» **Stated problem**
Please swap every "white" in the material below for "yellow" and leave everything else unchanged.

» **Dataset records**
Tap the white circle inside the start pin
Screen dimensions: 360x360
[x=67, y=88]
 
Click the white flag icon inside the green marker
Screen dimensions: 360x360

» **Solution to this problem**
Tap the yellow circle inside the start pin
Screen dimensions: 360x360
[x=67, y=88]
 
Click the yellow flag icon inside the green marker
Screen dimensions: 360x360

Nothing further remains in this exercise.